XII · Streaming & UXExperimental·

Bidirectional Impulse Channel

also known as Two-Way Chat, User-and-Agent-Initiated Communication

Let the user inject impulses into the agent and let the agent push messages to the user, both through one channel.

Context

A team is running an agent that does not sit idle between user turns. It might be a personal assistant running a continuous reasoning loop, a monitoring agent watching a system, or any process that has internal activity the user would sometimes want to interrupt or hear about. The user is at a chat or command-line surface, occasionally typing, occasionally absent for hours.

Problem

A pure request-and-response chat interface fits this poorly: the agent has nothing to say when nothing is asked, and the user has no way to inject a correction without phrasing it as a new question for the model to interpret. A pure notification firehose in the other direction is worse, because it trains the user to mute the channel within a day. The team has to choose between an agent that goes silent until prompted and an agent that becomes background noise, with no obvious middle ground.

Forces

  • Push hygiene: too many messages train users to ignore the channel.
  • Inverse: starvation when the agent waits forever.
  • Authority: not every user-typed line should be a command.

Example

A user has asked their personal agent to monitor a slow scientific computation overnight and 'tell me when it's interesting'. Pure request/response would force the user to keep polling; pure push notifications wake them for trivia. They build a bidirectional impulse channel: the agent can send messages at any time, but the user can also reach in mid-run with 'stop watching the temperature, watch the residual'. The agent picks up the impulse on its next tick and changes what it pushes.

Diagram

Solution

Therefore:

A single CLI/chat surface where the user can send sigil-prefixed commands (e.g. `!<verb> ...`) that bypass the model and write directly to memory, while the agent can push messages when salience clears a threshold (insight, stuck focus, contradiction, goal complete). Hygiene rule: at most one unsolicited message per window.

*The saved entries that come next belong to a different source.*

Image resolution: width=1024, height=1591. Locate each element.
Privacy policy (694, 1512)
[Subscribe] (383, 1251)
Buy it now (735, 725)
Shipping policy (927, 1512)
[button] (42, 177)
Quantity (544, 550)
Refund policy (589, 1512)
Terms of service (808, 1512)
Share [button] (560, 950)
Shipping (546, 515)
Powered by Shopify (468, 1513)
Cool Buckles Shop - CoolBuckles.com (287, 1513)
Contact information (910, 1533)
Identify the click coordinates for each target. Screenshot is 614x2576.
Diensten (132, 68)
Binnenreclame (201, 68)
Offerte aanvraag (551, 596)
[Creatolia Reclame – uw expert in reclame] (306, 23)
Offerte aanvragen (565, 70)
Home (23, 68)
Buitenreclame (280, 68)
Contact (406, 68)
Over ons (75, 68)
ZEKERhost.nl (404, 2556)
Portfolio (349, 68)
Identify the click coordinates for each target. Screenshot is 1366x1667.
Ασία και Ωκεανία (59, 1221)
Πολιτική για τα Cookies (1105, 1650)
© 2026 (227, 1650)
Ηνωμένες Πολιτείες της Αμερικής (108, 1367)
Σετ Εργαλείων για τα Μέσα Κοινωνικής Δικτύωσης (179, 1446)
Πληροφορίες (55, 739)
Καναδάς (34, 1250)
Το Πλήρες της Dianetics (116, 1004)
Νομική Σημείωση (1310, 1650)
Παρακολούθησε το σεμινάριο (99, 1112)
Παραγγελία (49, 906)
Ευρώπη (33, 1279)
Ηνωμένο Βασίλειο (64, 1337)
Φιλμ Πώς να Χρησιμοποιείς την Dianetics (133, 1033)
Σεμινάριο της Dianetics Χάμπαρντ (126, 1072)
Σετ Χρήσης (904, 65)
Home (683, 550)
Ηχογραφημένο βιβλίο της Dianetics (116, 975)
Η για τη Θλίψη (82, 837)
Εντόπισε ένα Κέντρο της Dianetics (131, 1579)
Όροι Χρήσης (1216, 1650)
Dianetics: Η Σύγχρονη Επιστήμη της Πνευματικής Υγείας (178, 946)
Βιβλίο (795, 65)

What this pattern forbids. The agent may push at most one unsolicited message per window; user commands beginning with `!` bypass the model entirely.

The smaller patterns that complete this one —

  • usesSalience-Triggered Output·Have the agent emit a message only when an internal salience signal crosses a threshold, not on every cycle.

And the patterns that stand alongside it, or against it —

  • complementsStreaming Typed Events★★Push partial results to the client as typed events as they become available, rather than waiting for the full response.
  • complementsEmbodied-Proxy Handoff·Enable the human to share embodied state (energy, fatigue, environment) so the agent tailors response shape to the actual person rather than to a context-free abstract user.
  • complementsChannel-Decoupled Agent Core★★Put the agent's reasoning, tools, and session state behind channel-agnostic ports, and make each delivery surface (web, voice, email, Slack, background jobs) an adapter, so one core serves every channel.